What to work on: Only a number is required: the count of lines in the material below that contain "computer".

▬▬▬▬▬▬

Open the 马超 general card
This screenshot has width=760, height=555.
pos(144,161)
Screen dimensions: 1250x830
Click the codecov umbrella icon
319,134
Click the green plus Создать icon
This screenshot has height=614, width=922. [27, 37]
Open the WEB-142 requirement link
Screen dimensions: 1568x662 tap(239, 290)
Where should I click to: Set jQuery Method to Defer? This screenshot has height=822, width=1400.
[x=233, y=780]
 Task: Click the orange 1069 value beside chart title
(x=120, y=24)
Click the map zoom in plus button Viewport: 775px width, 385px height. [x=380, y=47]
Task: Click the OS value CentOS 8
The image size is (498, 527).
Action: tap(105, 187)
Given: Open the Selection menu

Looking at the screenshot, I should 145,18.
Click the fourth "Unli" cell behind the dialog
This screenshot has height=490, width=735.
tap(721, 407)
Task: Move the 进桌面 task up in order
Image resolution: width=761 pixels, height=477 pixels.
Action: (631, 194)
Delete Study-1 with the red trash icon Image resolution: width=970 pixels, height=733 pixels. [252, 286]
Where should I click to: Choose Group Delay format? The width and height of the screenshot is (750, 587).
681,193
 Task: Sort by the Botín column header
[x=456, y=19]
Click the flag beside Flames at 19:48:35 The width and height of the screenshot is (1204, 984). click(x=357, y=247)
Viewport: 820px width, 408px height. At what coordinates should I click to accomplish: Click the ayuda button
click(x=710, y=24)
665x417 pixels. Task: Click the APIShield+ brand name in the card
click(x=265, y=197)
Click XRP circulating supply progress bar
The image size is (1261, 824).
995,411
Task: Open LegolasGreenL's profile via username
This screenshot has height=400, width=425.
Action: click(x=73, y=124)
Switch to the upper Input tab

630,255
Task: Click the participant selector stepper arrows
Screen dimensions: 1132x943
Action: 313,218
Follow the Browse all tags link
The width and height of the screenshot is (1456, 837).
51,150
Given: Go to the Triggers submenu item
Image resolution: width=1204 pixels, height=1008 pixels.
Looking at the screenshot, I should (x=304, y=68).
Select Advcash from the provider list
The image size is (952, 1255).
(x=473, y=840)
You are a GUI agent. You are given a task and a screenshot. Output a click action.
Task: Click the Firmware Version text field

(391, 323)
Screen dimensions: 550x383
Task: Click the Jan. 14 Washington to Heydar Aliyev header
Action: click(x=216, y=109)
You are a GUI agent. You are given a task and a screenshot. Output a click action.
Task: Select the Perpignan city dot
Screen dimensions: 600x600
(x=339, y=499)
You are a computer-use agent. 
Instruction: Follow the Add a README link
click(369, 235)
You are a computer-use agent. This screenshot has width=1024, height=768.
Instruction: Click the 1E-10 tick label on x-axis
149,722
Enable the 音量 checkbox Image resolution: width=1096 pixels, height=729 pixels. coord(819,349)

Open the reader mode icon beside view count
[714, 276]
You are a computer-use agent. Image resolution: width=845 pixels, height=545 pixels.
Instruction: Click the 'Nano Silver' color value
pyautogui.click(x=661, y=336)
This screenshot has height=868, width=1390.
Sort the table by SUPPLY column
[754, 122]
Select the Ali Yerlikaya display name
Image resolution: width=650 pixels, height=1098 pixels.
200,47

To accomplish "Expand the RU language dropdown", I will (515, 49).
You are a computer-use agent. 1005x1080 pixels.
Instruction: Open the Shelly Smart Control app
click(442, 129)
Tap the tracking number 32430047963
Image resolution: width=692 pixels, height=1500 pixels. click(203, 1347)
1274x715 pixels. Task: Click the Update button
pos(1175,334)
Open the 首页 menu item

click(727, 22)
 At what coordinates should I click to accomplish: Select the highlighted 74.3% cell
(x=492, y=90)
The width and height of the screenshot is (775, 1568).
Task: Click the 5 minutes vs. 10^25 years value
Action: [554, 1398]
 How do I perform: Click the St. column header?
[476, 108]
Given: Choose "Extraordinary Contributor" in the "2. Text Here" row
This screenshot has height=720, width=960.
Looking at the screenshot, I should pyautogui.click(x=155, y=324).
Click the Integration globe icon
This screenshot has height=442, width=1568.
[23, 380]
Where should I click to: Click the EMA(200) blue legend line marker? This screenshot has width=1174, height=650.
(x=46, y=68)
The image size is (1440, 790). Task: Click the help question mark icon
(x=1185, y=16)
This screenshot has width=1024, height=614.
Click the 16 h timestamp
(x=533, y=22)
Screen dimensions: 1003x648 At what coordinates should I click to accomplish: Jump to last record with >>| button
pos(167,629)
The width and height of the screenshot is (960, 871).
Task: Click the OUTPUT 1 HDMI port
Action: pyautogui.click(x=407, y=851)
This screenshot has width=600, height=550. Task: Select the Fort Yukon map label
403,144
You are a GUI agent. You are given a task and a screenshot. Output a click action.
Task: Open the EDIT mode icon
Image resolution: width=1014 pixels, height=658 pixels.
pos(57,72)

▬▬▬▬▬▬

Output of the task: 4